# PROBLEM STATEMENT
Print the lines of the records word for word, starting at the line that contains "How do I perform: Retweet" and stopping after the last line of the records. Omit the pictures.

# EXERCISE DATA
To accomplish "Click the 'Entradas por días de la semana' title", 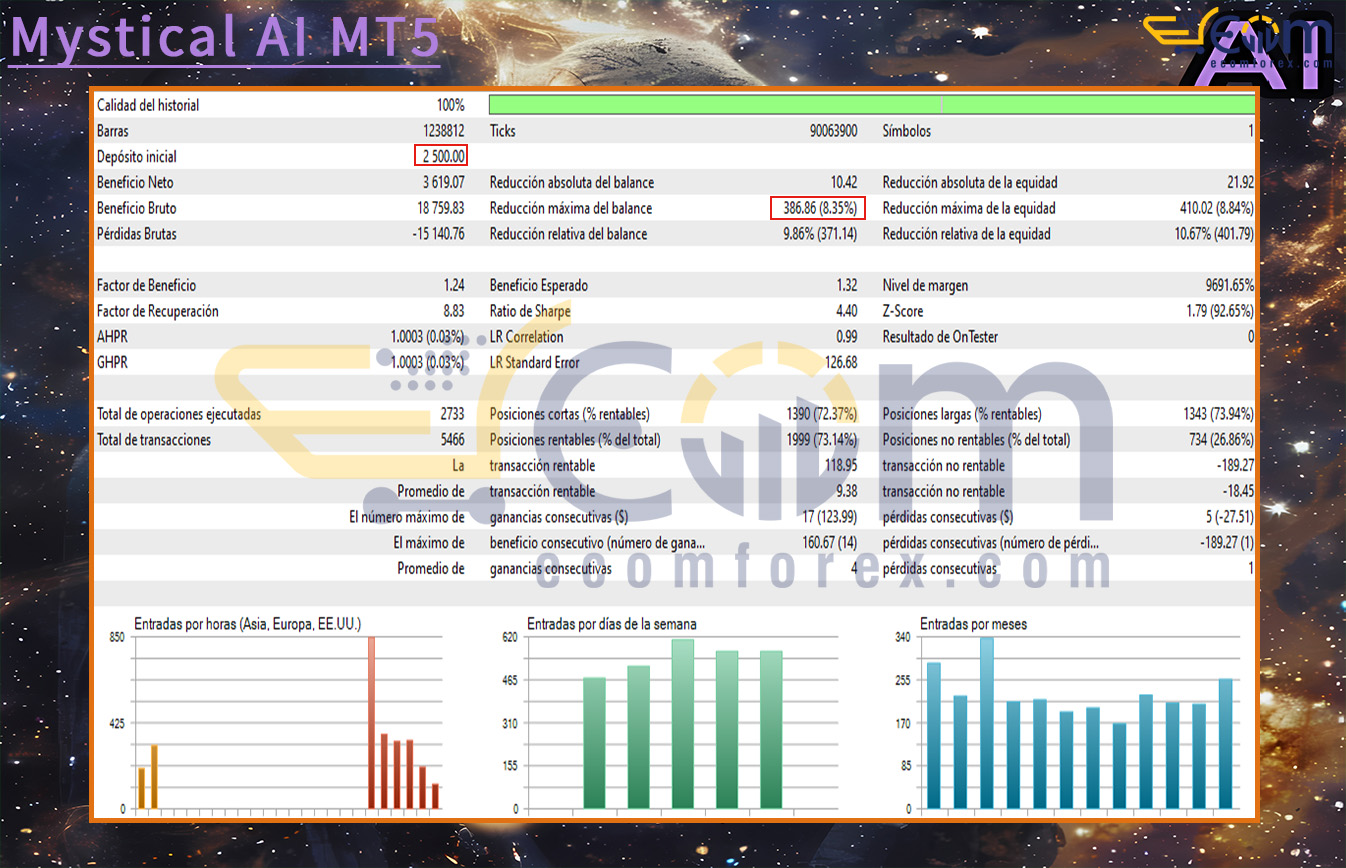I will [x=611, y=624].
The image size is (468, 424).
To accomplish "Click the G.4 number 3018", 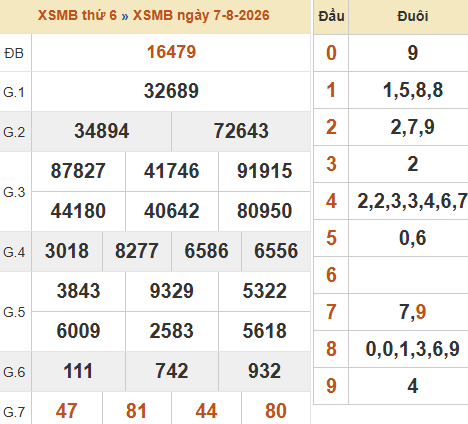I will [x=67, y=251].
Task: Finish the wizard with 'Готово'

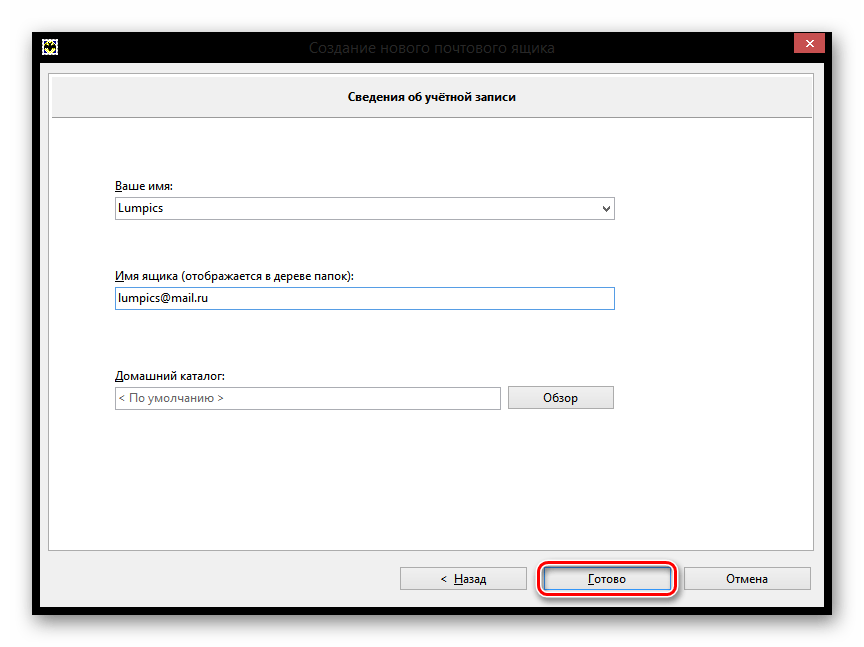Action: (606, 579)
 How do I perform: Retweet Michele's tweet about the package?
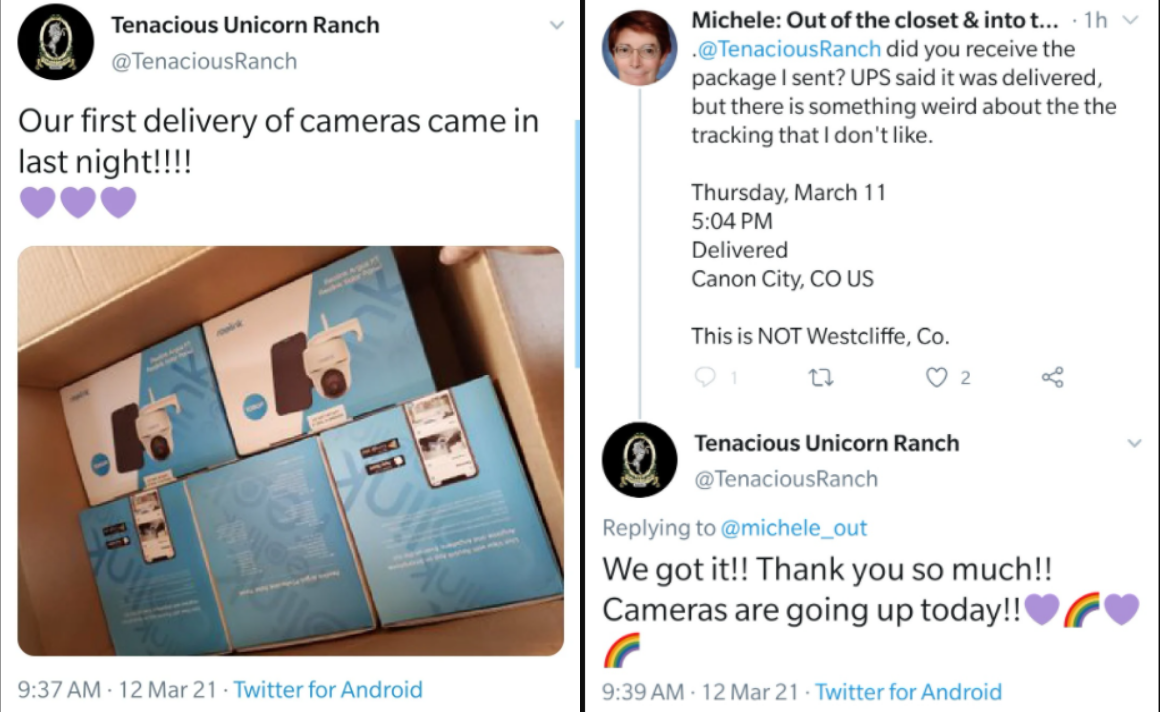pyautogui.click(x=820, y=378)
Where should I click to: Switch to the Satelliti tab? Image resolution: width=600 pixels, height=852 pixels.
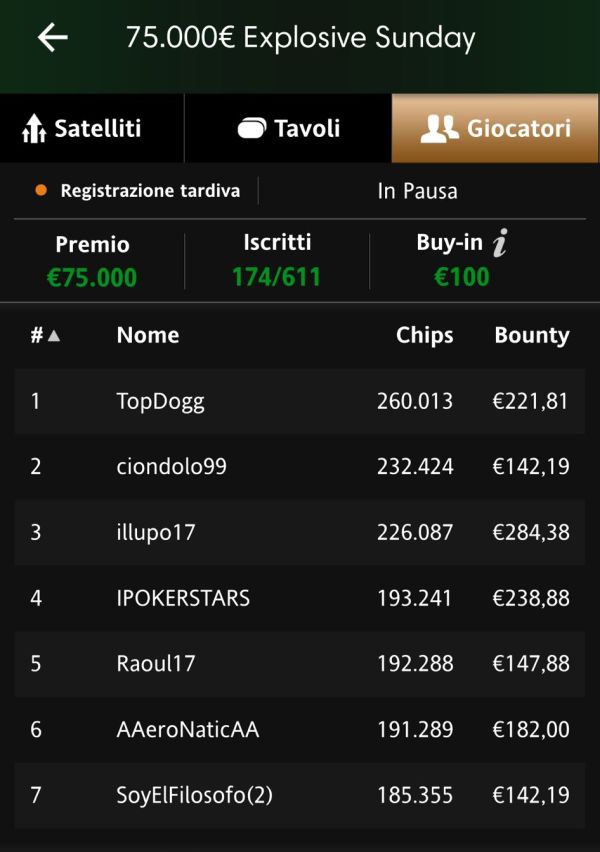(x=92, y=128)
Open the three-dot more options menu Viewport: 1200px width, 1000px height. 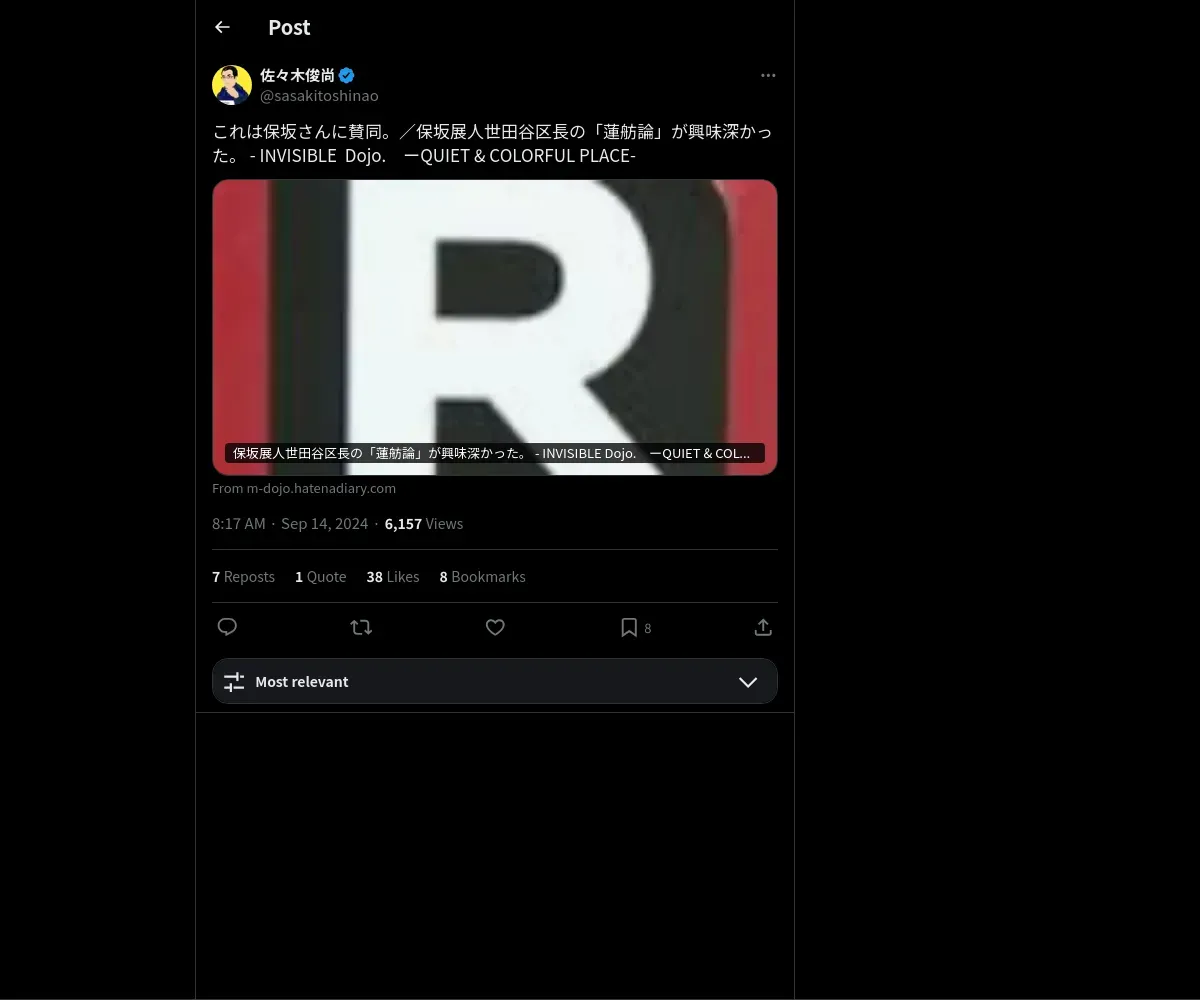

# TASK OUTPUT
 How do I perform: Retweet Michele's tweet about the package?
pyautogui.click(x=820, y=378)
Where should I click to: Switch to the Satelliti tab? Image resolution: width=600 pixels, height=852 pixels.
(x=92, y=128)
Open the three-dot more options menu Viewport: 1200px width, 1000px height. 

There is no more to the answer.